Свои мучения в письмах Любимову Достоевский описывал, однако, несколько иначе, чем в откровенных признаниях жене. Редакции Ф. М. разъяснял, что поучения старца Зосимы выражены тем языком, которым он, Зосима, только и мог изъясняться — иначе не получилось бы художественного лица; что взял он и лицо и фигуру из древних святителей и что против действительности не погрешил: «Не только как идеал справедливо, но и как действительность справедливо». «Я писал эту книгу для немногих, — признавался писатель Победоносцеву, — и считаю кульминационною точкой моей работы».

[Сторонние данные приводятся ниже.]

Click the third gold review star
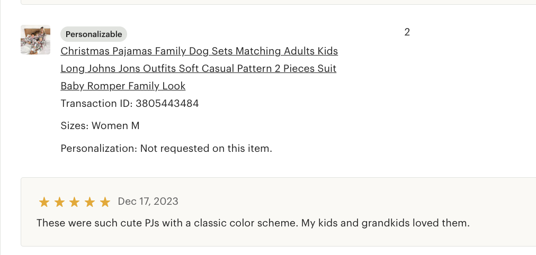Screen dimensions: 536x255 point(75,202)
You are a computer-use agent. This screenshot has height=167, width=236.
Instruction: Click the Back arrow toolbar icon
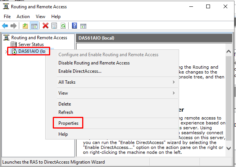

Однако проницательный Константин Петрович, ощутив колоссальный отрицательный заряд «Великого инквизитора», но не зная, что' автор ему противопоставит, задавал необходимейший вопрос: появится ли в романе достаточный ответ — пусть не большей, но хотя бы равной мощи. «То-то и есть и в этом-то теперь моя забота и всё мое беспокойство…» — признавался Достоевский: не в том было дело, что поучения Зосимы слабы и нежизненны, а в том, что ответы «русского инока» вышли не прямые, не буквально на идеи Великого инквизитора, а косвенные, «не по пунктам, а, так сказать, в художественной картине». «Потребовалось представить фигуру скромную и величественную, между тем жизнь полна комизма и только величественна лишь в внутреннем смысле ее, так что поневоле из-за художественных требований принужден был в биографии моего инока коснуться и самых пошловатых сторон, чтоб не повредить художественному реализму».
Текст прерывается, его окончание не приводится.